### Görev Tanımı:
Aşağıdaki röportajın "Hayır, ben temel" sözcükleriyle başlayıp "olduğunu şimdilik bilmiyorum." sözcükleriyle biten bölümünü hiçbir değişiklik yapmadan aynen aktarınız.

### Belge:

╭──

1994 Kadınca dergisinde yayınlanan röportaj

Bazı şeyler yavaş yavaş değişecek


Bana Belediye başkanlığı teklifinin getirilme nedeni, kişiliğimdi. Belediye başkanlığını kazanacağım düşünülüyordu. Ama olay ilerledikçe eskiden yaptığım çalışmalarıma ‘dur’ denilmesi gündeme geldi. Yasalar var. Programlar yasaklandı. Şu ana kadar yürüttüğüm konserlere, dünya turlarına, adaylığımın büyük sekte vuracağı ortaya çıktı. Bu beni çok rahatsız etti. 10 gündür bu sorunu bir yere oturtmaya çalışıyorum. Vazgeçmemdeki ilk çıkış noktam bu. İkincisi kadro sorunuydu. Çok ciddi bir kadro sıkıntısı doğdu. Yapmak istediklerimi gerçekleştirebilmek için kadroya ihtiyacım vardı. Önümüzdeki kısa zamanda da bunu yapmak mümkün değildi. Bu konuyu daha önce belediye başkanlığı yapmış, partide deneyimli insanlara da danıştım. Bana daha önce verilen sözler birbirinin üzerine oturmamaya başladı. Bunun üzerine Sayın Tansu Çiller’in yanına eşimle birlikte çıktım. Uzun uzun konuştuk. Bu konuşmadan o da, biz de mutsuz ayrıldık. Ben bu işe girişirken oy alacağımı, belediye başkanlığını kazanacağımı ve çok iyi icraatlar yapabileceğimi düşünüyordum. Hazırladığım bir program vardı. Ancak hizmet ve parti anlayışının birbirine karışmış olduğunun farkına vardım. Partiye yakınlıkla, hizmet kavramı eş değer tutuluyordu. Bu bende çok büyük bir sıkıntı yarattı. Çünkü ben parti değil, hizmet adamıyım. Ama hizmet ateşi küllenmiş değil.
 


Hayır, ben temel prensipler yüzünden bir geri adım attım. Bir sonraki olay için kadroları oluşturmaya başlıyorum. Bu olayın ne olduğunu şimdilik bilmiyorum.
 


Ben hayatta hiçbir şey vaad etmedim. Vaad müessesine hayatım boyunca inanmadım. Benim geçmişim ortada. Şunu yapacağım, bunu yapacağım diye ortaya çıksaydım o zaman Barış, politikaya ne kadar çabuk alışmış derlerdi. İnsanlar çıkıp söz verir, beş yıl sonrada giderler. Kontrol mekanizması sağlıklı olarak işlemediği için ne yapılıp, ne yapılmadığını da göremezsiniz. Yaptığınız şeyler, sağlam, somut şeylerse, bunlara dayanarak Ben bunları yaptım, bana inanıyormusunuz diyebilirsiniz. İnsanlar bana baktığı zaman yapacağıma inanıyorsa oy vereceklerdi. Daha sonra da hadi bakalım diyeceklerdi. Kadıköy, Türkiye’nin en şanslı ilçelerinden biri. Diğer ilçelerle kıyaslarsanız çok az sorunu var. En iyi durumdaki ilk üç ilçeden biri. Çok iyi hizmetler verilmiş. Ben bunu devam ettirmeyi, bunun yanında çok fazla düşünülmemiş konulara el atmayı hedefliyordum. Yeni bir paylaşma programı getirmeyi hedeflemiştik. Hemşehrilik bilincini kazandırmak için, yaşlılara ve gençlere yönelik projelerimiz vardı. Yaşlıları ilçemiz sınırları içinde ücretsiz seyahat ettirecektik. Gençler için rahatça dergi, kitap, gazete okuyacakları gençlik merkezlerini kurmak, Salı Pazarı yakınlarında bir aşevi açmak da projelerimiz arasındaydı. Köylerdeki imece olayını şehire taşıyacaktık.

╰──

### Sağlanan Malzeme:
╭──

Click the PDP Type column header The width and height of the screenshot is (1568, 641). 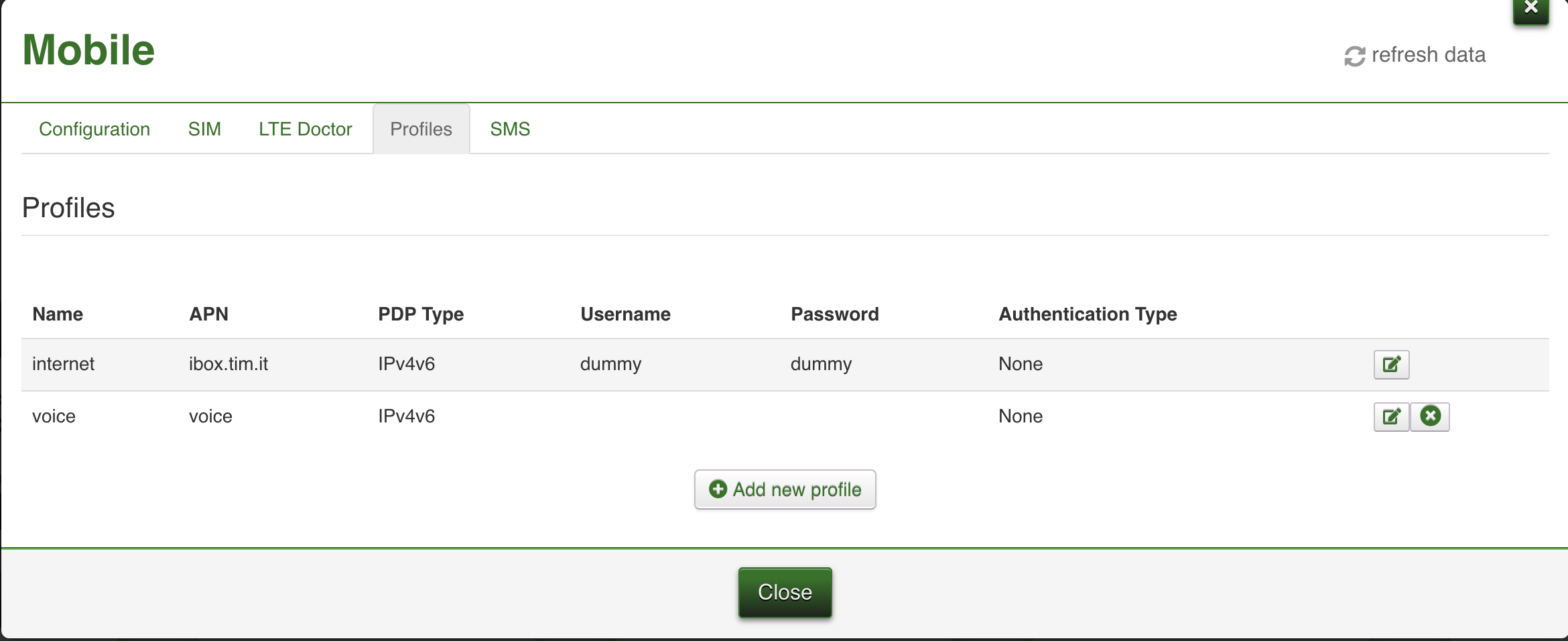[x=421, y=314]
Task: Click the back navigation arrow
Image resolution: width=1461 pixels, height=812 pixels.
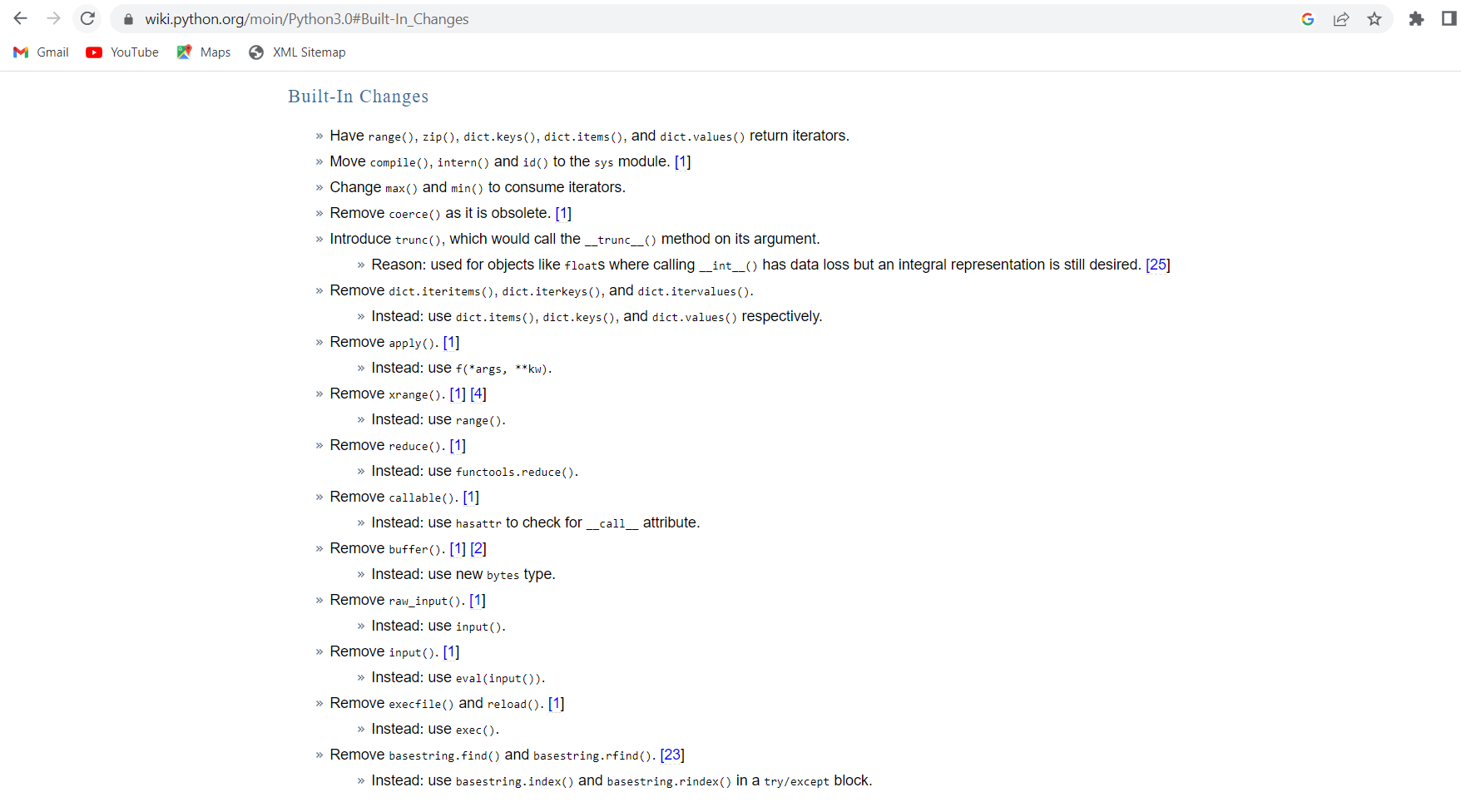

╰──

### Sonuç:
Hayır, ben temel prensipler yüzünden bir geri adım attım. Bir sonraki olay için kadroları oluşturmaya başlıyorum. Bu olayın ne olduğunu şimdilik bilmiyorum.